El pasadizo es un paréntesis a punto de cerrarse. A pocos metros de Roan exhibe su modesto cartel, visible desde la calle de Fuencarral, otro comercio superviviente, la joyería relojería Monge. A partir de ese punto, el pasaje se convierte en túnel débilmente iluminado, donde, entre inmisericordes borrones de grafito, aún pueden leerse los nombres de las víctimas comerciales de la desertización, la veterana agencia de anuncios por palabras, la peluquería, o la óptica, que presenta aún rastros de actividad.

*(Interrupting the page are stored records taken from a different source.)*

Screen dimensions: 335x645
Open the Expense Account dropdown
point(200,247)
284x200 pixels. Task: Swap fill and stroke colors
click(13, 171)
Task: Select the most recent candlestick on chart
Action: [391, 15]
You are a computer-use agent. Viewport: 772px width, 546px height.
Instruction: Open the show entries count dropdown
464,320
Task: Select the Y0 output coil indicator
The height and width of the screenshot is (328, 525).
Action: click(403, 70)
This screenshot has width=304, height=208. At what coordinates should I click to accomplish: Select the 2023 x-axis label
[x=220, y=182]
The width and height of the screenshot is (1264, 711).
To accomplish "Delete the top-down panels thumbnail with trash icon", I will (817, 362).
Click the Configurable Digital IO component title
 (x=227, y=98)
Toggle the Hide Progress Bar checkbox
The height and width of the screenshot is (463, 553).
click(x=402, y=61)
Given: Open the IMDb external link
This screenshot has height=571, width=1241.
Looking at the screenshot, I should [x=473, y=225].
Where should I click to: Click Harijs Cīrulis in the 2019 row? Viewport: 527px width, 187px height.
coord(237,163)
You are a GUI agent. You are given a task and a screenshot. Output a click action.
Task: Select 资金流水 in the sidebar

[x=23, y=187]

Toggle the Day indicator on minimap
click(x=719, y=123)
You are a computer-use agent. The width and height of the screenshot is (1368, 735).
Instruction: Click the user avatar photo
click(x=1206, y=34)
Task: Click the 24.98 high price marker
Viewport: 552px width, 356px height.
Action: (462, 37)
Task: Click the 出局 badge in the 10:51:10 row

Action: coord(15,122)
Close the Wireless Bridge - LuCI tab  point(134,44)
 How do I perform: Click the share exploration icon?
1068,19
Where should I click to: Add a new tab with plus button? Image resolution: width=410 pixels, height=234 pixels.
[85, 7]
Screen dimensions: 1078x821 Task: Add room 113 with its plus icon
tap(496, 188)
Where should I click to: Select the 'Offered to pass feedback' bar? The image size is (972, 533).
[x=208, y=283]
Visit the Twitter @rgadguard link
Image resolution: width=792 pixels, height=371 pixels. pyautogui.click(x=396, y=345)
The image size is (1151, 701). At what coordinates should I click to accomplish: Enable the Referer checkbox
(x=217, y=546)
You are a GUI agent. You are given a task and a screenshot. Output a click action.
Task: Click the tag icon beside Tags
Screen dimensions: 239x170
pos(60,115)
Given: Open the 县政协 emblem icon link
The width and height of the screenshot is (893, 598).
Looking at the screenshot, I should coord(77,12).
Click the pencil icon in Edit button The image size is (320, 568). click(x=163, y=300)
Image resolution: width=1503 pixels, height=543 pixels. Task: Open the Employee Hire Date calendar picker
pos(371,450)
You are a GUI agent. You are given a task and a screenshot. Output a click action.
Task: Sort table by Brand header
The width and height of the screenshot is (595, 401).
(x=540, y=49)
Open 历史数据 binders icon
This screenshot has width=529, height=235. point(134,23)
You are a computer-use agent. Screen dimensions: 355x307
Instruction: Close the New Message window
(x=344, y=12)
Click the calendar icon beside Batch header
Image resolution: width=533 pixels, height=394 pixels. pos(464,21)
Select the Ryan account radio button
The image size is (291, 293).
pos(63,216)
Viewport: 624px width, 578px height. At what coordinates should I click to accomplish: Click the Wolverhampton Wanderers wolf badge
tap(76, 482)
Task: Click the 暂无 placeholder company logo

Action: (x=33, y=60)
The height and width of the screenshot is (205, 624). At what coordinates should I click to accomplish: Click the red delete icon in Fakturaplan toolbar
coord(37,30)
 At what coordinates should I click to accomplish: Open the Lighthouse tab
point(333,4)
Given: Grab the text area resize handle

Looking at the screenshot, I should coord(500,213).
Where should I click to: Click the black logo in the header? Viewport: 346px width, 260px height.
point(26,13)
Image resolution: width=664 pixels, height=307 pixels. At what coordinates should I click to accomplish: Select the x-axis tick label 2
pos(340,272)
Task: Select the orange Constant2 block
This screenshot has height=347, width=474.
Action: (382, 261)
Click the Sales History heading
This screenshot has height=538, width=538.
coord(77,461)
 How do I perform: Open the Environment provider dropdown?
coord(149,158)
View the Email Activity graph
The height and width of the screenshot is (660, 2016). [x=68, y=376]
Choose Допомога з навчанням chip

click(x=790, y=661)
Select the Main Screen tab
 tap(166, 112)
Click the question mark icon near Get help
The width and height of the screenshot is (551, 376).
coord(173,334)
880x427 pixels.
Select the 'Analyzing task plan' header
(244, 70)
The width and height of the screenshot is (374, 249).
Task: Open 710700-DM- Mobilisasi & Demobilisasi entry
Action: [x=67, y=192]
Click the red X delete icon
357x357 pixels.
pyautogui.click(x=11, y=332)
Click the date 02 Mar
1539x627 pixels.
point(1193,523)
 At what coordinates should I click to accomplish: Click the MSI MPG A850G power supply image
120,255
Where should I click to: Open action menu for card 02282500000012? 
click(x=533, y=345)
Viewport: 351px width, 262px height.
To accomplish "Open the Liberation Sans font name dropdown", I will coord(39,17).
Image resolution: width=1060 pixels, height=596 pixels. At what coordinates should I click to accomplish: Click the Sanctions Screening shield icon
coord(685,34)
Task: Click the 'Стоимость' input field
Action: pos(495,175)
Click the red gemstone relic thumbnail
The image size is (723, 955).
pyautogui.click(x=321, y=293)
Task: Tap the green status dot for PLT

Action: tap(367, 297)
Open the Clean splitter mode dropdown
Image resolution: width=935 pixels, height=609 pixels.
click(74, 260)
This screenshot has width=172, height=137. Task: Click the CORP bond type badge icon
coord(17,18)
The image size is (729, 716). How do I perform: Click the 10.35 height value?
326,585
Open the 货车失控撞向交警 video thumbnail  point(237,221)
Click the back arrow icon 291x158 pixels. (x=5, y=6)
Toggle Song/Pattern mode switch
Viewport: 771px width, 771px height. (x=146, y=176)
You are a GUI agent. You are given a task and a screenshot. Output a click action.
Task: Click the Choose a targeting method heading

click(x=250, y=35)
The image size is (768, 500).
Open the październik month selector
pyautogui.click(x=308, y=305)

A la luz de la corredera resisten otros dos establecimientos, el estanco y Manopiel, tienda de bolsos que muestra su surtido, puesto al día con mochilas escolares y otros complementos de actualidad en sus largas vitrinas doradas y adosadas a la pared frontal del comercio.
Han ido disminuyendo los viandantes según iban echando el cierre los distintos locales y dependencias. Sumido en la penumbra y la penuria, sólo circulan por su mortecino espacio sombras huidizas y temerosas de la oscuridad, que apresuran el paso y se pegan a las paredes cuando se cruzan entre ellas. La mudanza del Hogar Canario ha convertido definitivamente el moderno pasaje comercial en una reliquia, en un fantasma del pasado que clama justicia, como los intoxicados del síndrome, que algunos días forman cola a las puertas de la oficina, repoblando brevemente el devastado pasadizo, el último refugio.